Although suppression of unwanted memories is clearly possible, people differ greatly in their ability to successfully control memory retrieval (Levy & Anderson, 2008). Given that successful suppression depends on activation of prefrontal control regions, some researchers have suggested that the ability to engage executive control more broadly should predict variability in memory suppression (Levy & Anderson, 2008). More specifically, people who are less able to recruit prefrontal areas should show less effective memory suppression in the TNT paradigm. Consistent with this idea, research has shown that age-related changes in prefrontal functionality predict control over memory retrieval such that older adults (ages 65 to 80) show greater difficulty in exerting control over memory retrieval than do young adults (Anderson, Reinholz, Kuhl, & Mayr, 2011). Similarly, people who are affected by executive-control deficits, including those with attention-deficit/hyperactivity disorder, or ADHD (Depue, Burgess, Willcutt, Ruzic, & Banich, 2010) or depression (Hertel & Gerstle, 2003; Hertel & Mahan, 2008), show impaired control over memory retrieval. Thus, individual differences in executive control seem to influence the effectiveness of memory suppression. If so, independent measures of executive-control ability, especially measures of the capacity for inhibitory control, should be useful predictors of the ability to successfully suppress unwanted memories.

One noninvasive and easily obtainable marker of executive-control capacity is heart rate variability (HRV).
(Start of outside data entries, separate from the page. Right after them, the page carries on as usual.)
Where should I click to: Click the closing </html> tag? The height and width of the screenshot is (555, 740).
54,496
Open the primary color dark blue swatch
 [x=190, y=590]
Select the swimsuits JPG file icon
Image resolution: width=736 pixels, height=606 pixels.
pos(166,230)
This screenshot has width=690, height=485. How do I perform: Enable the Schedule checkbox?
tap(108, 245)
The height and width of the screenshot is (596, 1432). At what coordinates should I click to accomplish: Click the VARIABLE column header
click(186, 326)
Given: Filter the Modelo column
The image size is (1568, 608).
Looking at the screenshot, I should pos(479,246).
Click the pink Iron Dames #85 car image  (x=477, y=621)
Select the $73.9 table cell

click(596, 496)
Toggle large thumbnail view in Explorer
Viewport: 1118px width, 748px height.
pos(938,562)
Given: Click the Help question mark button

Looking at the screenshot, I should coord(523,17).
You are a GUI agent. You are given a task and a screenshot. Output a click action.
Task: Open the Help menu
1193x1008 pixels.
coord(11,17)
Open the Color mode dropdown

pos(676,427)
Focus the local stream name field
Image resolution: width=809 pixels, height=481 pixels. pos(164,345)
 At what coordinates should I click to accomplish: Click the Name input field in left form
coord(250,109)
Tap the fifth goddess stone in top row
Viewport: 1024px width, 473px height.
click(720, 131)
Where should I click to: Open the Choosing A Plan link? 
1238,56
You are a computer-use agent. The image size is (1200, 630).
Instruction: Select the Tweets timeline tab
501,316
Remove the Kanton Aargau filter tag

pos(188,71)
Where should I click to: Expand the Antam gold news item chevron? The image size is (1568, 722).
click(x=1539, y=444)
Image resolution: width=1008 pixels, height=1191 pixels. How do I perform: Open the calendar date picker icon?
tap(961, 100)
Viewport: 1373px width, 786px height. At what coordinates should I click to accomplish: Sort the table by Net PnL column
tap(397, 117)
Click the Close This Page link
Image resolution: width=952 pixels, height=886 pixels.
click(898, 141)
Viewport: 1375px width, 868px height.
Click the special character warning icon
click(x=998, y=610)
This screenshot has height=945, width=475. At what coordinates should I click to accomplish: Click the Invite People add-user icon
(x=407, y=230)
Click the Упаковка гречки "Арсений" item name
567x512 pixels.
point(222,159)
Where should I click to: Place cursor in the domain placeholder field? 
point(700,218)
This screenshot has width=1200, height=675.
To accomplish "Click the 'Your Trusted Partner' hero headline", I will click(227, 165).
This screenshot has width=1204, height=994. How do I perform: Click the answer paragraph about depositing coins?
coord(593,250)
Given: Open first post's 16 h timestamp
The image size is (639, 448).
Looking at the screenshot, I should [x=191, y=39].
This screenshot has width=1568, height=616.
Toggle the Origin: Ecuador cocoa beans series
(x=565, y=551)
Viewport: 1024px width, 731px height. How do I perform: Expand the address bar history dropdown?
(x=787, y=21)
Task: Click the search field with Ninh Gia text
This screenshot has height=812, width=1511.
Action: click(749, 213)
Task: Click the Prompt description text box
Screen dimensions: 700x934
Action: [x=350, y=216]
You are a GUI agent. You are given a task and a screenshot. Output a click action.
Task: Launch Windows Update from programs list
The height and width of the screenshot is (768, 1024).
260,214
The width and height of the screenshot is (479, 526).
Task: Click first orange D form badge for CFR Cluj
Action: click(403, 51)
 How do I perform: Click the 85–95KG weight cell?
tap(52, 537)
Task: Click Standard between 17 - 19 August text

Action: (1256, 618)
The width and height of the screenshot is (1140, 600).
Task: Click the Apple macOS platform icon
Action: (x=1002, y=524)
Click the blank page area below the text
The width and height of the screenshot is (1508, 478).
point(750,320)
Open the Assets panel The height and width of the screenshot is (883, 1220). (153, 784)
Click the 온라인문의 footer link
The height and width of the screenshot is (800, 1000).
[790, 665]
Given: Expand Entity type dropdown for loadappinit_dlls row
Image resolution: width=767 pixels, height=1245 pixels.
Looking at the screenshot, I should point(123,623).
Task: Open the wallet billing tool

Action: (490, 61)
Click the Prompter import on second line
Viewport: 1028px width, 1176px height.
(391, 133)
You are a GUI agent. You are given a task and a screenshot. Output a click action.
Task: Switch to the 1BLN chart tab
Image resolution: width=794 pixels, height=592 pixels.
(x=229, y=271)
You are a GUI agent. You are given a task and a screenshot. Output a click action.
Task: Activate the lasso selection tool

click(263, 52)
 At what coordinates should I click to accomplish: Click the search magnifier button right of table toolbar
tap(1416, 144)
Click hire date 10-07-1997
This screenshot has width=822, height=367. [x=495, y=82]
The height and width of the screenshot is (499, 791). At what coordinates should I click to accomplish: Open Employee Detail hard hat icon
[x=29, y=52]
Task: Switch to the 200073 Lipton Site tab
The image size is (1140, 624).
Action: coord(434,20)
HRV represents the beat-to-beat changes in heart rate that largely result from the parasympathetic nervous system’s tonic, inhibitory influence on the heart via the vagus nerve (Levy, 1990). The vagus nerve is connected to a set of prefrontal areas, including the ventromedial prefrontal cortex (Thayer, Åhs, Fredrickson, Sollers, & Wager, 2012), right DLPFC (Lane et al., 2009; Nugent, Bain, Thayer, Sollers, & Drevets, 2011), and orbitofrontal cortex (Thayer et al., 2012). These areas influence parasympathetic input to the heart such that higher activity in the prefrontal cortex is reflected in the form of higher HRV (Ahern et al., 2001).The prefrontal cortex is able to inhibit the activity of subcortical structures, which allows the organism to respond to demands from the environment and to organize behavior effectively. Because measures of resting HRV can be used to index the activity of this pathway, HRV has been conceptualized as a marker of inhibitory control (Thayer & Lane, 2009).

Moreover, evidence suggests that measures of resting HRV primarily represent a traitlike biomarker (Bertsch, Hagemann, Naumann, Schächinger, & Schulz, 2012), and longitudinal studies have demonstrated the stability of HRV over time (Li et al., 2009). Furthermore, higher levels of resting HRV are associated with better performance on tasks that require inhibition, such as those that assess motor-response control (Krypotos, Jahfari, van Ast, Kindt, & Forstmann, 2011) and those that tap broader executive functions, including working memory (Hansen, Johnsen, & Thayer, 2003) and sustained attention (Johnsen et al., 2003). Hovland et al. (2012) found that performance on executive-function tasks that assess inhibition, attentional shifting, and task switching was correlated with HRV; however, the strongest associations were found for measures of inhibition. These results further suggest that HRV predominantly indexes a person’s capacity for inhibitory control.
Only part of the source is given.